İletişim fakültelerinin gazetecilik dışında başka şeyler
öğrettiğini yazan Bardakçı,"Kimse kusura bakmasın, açık
söyleyeceğim: Gelecekte ciddî bir üniversite reformu yapılacak
olduğu takdirde kapısına ilk kilidin vurulması gereken okullar
iletişim fakülteleridir ve bunların yerini hakiki gazetecileri
yetiştirecek doğru dürüst eğitim kurumlarının alması şarttır!"
dedi.
İŞTE MURAT BARDAKÇI'NIN O YAZISI
Geçen gün dünya kadar akademisyenin görevine son veren KHK’da
iletişim fakültesi hocalarının fazlalığı dikkatimi çekti.
Bu hocaların bazı mâlûm bildirilere imzalarını koymaları hakkındaki
kanaatimi daha önce yazmıştım ama işlerini her ne sebeple olursa
olsun kaybetmiş kişiler hakkında fikir ileri sürmek yakışık
almayacağı için yorum yapmayacak; sadece iletişim fakültelerinin
bir işe yarayıp yaramadığından bahsedeceğim.

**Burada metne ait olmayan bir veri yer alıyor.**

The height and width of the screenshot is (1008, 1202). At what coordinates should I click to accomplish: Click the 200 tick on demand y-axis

Ben, bu fakülteler ile gazetede ve televizyonda staj yapan
öğrenciler sayesinde tanıştım. Basın-yayın, gazetecilik,
radyo-televizyon yahut halkla ilişkiler bölümlerinde okuyan, bazısı
lisans talebesi, bazıları da mezun olan gençlerin çoğu gazeteci
olmaya hevesli. Heveslerinde ve arzularına da hakları var, zira
devletin gazeteci, televizyoncu ve halkla ilişkiler uzmanı
yetiştirmek için açtığı okulları bitirmişler.
Ama dört sene boyunca gittikleri bu okullarda gazetecilik konusunda
ne öğreniyorlar dersiniz?
Hiçbirşey!
KÂĞIT ÜZERİNDEKİ KAMERA
İletişim fakültelerindeki dersler hep teoriktir! İletişim
teorileri, haber teorileri, sinema teorileri, bilmemne teorileri,
teori, teori, teori, sadece teori vesaire! Bitmek tükenmek bilmeyen
bu teorilerin anlatıldığı ders kitaplarının dili de gariptir.

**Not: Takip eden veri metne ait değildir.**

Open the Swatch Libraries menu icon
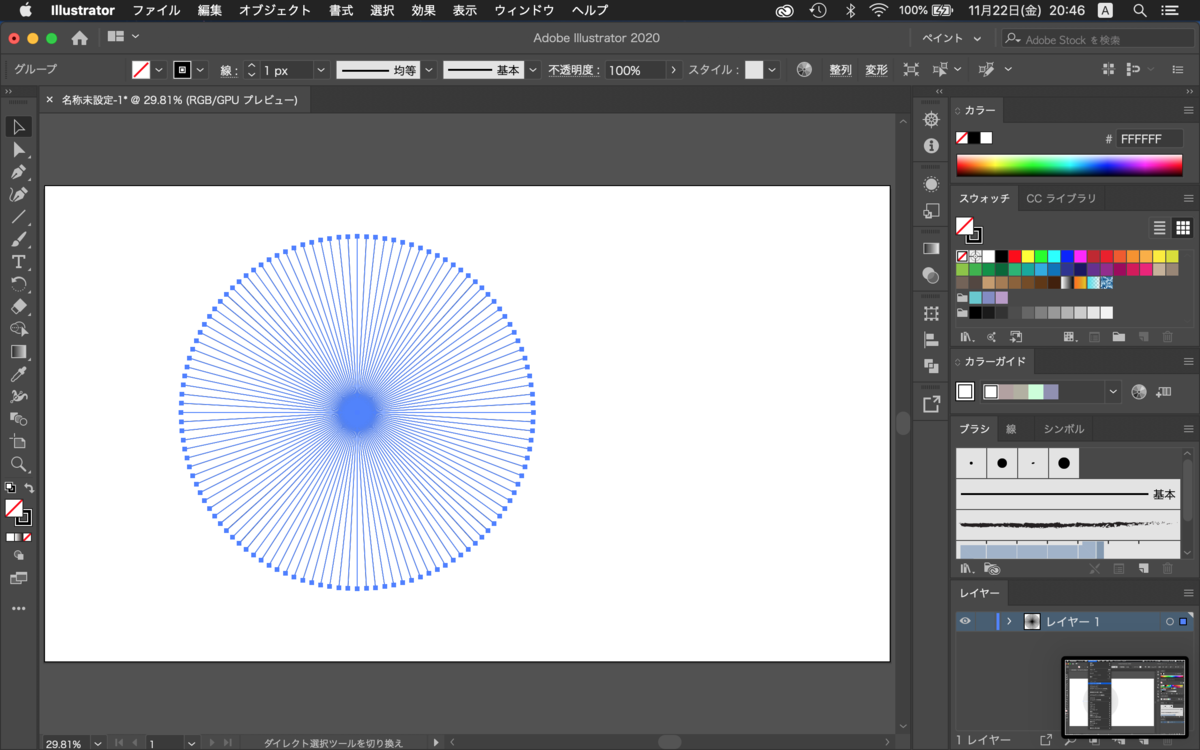The width and height of the screenshot is (1200, 750). coord(964,337)
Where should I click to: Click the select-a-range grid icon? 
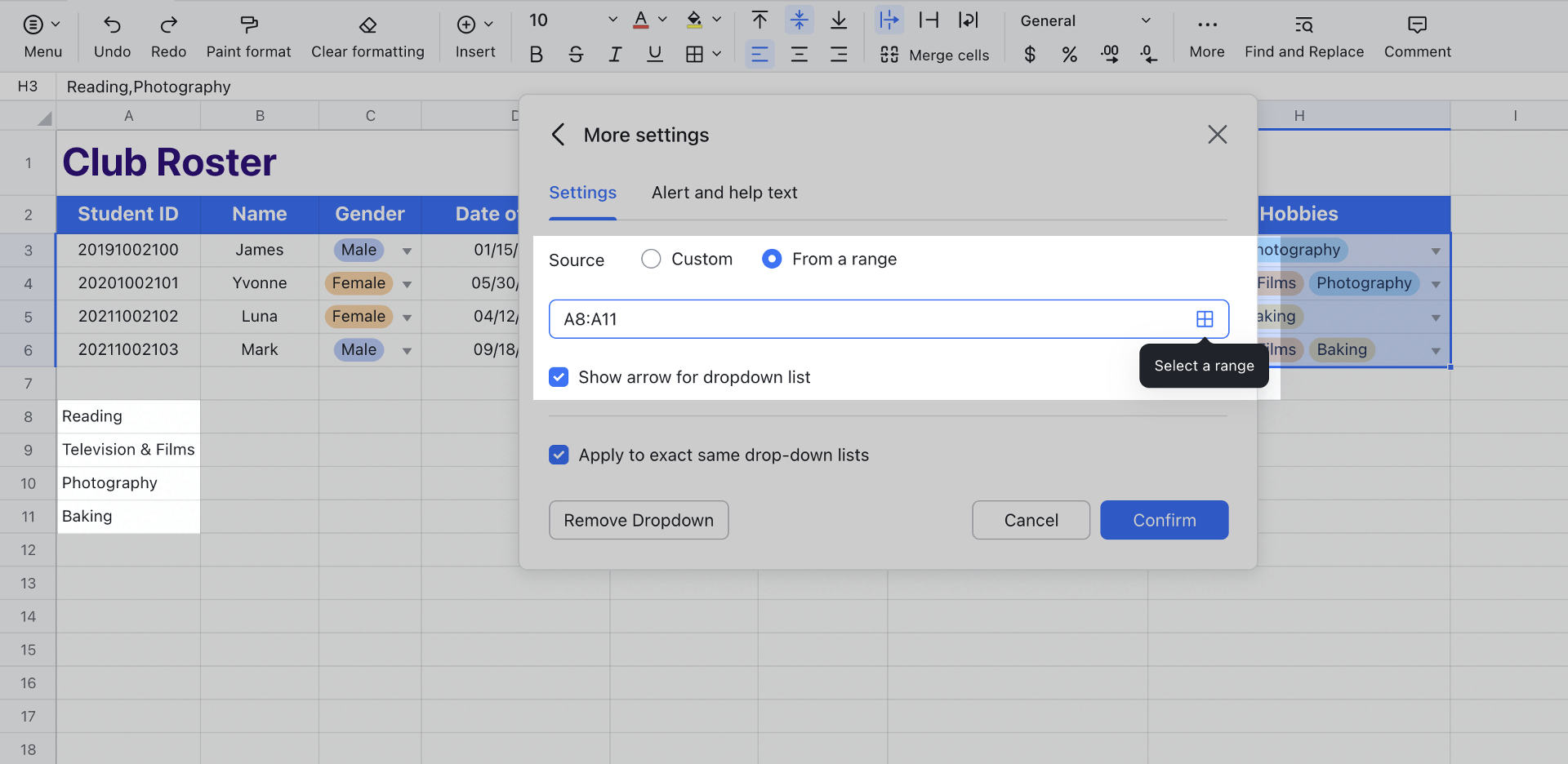pos(1204,319)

Entellektüel olmayı anlaşılmaz lâflar etmek zanneden, üstelik
iletişim gurusu olduklarına inanan hocaların yazdıklarını
anlayabilmek ne mümkün?
Öğrenci dört sene boyunca işte bunları okur! Not alabilmek için
imtihanlarda aynı muammaları tekrarlamak zorundadır, yüksek lisans
yapacak olanı daha da anlaşılmaz ifadeleri ezberleme işkencesi
bekler ve iletişim fakültelerinde, özellikle de bu okulların
basın-yayın bölümlerinde öğretilmeyen, bahsedilmeyen hattâ üzerinde
bile durulmayan tek bir konu vardır: Gazetecilik!
Daha önce yazmıştım: Bu fakültelerdeki sinema-televizyon
öğrencilerinin vaziyeti de aynıdır. Sinemacı yahut televizyoncu
yetiştirmek için kurulan bölümlerin çoğunda derslere gerçek bir
kamera getirilmez. Cihazı kullanmayı bilip bilmediği meçhul olan
hocalardan biri tahtaya birşeyler çizer, “Aha işte, kamera budur”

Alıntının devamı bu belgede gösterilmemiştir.